По берегу ходили местные жители почтенного возраста, скороговоркой предлагая купить кукурузу или пирожки и поражая курортников своей сухой шоколадной кожей. Носили по пляжу копченую и вяленую рыбу. Все это лениво раскупалось, съедалось, а остатки культурно прикапывались под камни или в песок. Туда же совались и окурки. Иногда, несмотря на кажущуюся чистоту пляжа, на ровном месте возникал одинокий использованный презерватив — все пытались чем-нибудь его от себя отбросить, а он опять оказывался под носом. В море же презервативы плавали косяками.

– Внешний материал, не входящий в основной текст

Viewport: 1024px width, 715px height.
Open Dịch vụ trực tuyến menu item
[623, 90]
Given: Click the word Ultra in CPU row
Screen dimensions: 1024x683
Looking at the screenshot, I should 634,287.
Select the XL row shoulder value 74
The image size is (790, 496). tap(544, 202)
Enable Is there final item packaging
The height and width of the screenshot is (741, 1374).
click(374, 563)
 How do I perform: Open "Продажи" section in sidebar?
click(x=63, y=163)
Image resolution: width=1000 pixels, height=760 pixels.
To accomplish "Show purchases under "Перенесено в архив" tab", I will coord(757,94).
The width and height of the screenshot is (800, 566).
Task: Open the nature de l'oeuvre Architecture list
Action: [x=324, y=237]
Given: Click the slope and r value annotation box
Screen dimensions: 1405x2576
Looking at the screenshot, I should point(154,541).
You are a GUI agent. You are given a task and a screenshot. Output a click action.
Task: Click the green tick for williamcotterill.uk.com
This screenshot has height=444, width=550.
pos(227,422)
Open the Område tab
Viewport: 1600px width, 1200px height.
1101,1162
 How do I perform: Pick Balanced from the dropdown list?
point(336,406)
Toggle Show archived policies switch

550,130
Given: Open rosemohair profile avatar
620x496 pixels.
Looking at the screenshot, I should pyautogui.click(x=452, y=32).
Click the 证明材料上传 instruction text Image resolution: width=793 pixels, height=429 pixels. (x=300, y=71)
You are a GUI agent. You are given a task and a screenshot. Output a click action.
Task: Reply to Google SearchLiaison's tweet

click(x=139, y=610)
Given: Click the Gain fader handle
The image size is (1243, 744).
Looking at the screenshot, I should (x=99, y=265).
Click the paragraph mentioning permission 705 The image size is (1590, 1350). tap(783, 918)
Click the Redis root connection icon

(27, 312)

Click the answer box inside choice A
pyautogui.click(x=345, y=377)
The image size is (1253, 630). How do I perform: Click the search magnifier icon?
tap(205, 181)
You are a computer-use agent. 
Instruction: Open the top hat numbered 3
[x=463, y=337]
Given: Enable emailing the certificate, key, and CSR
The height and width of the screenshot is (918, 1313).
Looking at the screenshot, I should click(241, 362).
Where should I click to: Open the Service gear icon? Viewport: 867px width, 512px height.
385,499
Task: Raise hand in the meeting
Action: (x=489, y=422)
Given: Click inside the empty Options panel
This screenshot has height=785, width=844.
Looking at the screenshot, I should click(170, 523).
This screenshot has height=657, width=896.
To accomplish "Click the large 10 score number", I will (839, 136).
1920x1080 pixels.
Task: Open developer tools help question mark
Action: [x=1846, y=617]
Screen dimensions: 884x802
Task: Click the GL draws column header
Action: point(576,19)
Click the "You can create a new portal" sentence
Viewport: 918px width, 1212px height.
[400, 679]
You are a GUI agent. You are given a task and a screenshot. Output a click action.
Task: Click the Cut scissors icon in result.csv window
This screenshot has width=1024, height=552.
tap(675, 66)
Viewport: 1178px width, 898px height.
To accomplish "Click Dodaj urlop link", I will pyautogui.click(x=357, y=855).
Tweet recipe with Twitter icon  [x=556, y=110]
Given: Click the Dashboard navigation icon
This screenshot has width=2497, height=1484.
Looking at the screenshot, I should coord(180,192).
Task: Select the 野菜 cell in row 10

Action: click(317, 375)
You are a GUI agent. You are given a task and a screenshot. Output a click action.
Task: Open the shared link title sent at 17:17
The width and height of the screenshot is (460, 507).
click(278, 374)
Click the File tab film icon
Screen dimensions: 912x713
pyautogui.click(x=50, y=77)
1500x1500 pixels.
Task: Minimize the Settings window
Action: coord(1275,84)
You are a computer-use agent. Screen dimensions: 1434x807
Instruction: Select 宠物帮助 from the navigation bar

Неискушенные приезжие девушки боялись их, принимая за медуз, а мы, местная шпана, неясно представляя себе их назначение, твердо знали, что это что-то запретное.
Помню ночное купание на городском пляже. Мы были маленькими и шли темным душным вечером с мамой и мамиными приятельницами по набережной. Кто-то предложил зайти на пляж. Зашли. Море замерло и стояло не шелохнувшись. Чуть покачиваясь, свисали звезды. На берегу никого не было. Мы сели на хорошо просоленные топчаны. Где-то в темноте слышались голоса и счастливый смех, с танцплощадки доносилась музыка. Не удержавшись от соблазна войти в воду, одна из женщин разделась догола и поплыла, хохоча, как русалка. Другие, недолго думая, последовали за ней. Мама осталась сторожить вещи, а нам с Нанкой разрешила окунуться у берега. Рядом, как мячи, плавали говорящие головы маминых подруг, но нам с Нанкой не было страшно. Вода была теплая, еще теплее, чем воздух. Я легла у берега и стала рассматривать свои руки под водой. Желто-зеленые пузырьки песчинками лунной пыли прилипали ко мне и не хотели от меня отрываться. Я водила руками вокруг себя, и светящиеся круги закручивались, как тончайшая паутина. И вдруг я ощутила такой восторг, такую нежность к жизни, такую радость моего присутствия в ней!